Dataset entries:

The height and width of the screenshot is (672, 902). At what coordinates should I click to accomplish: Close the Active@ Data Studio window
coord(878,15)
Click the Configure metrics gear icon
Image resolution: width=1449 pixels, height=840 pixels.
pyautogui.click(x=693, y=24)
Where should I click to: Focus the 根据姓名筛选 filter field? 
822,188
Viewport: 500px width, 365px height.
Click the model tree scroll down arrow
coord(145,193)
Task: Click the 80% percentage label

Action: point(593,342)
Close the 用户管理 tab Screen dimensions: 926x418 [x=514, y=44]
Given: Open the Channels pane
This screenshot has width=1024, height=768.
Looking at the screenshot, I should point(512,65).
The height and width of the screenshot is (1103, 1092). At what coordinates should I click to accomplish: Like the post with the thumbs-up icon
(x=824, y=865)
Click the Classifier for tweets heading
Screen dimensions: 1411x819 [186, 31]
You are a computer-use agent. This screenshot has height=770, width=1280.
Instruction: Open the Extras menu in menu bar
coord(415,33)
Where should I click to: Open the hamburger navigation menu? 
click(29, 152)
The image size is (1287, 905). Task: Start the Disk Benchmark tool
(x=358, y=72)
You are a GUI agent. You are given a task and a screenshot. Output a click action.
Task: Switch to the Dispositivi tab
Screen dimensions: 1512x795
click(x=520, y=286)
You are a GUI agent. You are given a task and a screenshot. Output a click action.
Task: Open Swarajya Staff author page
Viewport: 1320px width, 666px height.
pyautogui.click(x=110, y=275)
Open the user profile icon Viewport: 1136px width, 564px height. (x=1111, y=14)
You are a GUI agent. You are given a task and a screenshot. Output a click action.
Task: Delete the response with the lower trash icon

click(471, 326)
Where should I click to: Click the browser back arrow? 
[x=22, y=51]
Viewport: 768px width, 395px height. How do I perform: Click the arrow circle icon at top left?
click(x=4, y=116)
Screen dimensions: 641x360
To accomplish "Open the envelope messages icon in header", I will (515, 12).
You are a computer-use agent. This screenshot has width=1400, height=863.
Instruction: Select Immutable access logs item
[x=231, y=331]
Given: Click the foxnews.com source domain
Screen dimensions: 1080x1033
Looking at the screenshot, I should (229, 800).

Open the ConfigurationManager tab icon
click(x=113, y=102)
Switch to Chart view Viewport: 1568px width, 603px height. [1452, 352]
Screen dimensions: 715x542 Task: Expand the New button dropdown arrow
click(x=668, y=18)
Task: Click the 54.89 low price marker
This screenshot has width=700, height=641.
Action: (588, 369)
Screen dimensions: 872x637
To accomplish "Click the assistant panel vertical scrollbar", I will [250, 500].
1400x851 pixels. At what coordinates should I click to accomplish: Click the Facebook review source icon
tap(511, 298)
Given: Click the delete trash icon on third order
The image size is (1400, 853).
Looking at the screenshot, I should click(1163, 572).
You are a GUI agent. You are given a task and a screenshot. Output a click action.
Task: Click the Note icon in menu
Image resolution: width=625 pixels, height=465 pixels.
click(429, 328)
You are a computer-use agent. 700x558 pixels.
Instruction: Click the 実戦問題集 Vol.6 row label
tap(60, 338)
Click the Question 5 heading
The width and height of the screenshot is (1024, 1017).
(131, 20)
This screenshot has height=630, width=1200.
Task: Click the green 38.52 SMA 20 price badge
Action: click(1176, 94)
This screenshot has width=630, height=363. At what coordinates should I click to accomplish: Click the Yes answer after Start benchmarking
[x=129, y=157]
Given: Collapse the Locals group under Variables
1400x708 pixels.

TASK GOAL: Provide only the number of lines in the entries that hold the word "will".

RESULT OF THIS EXERCISE: 2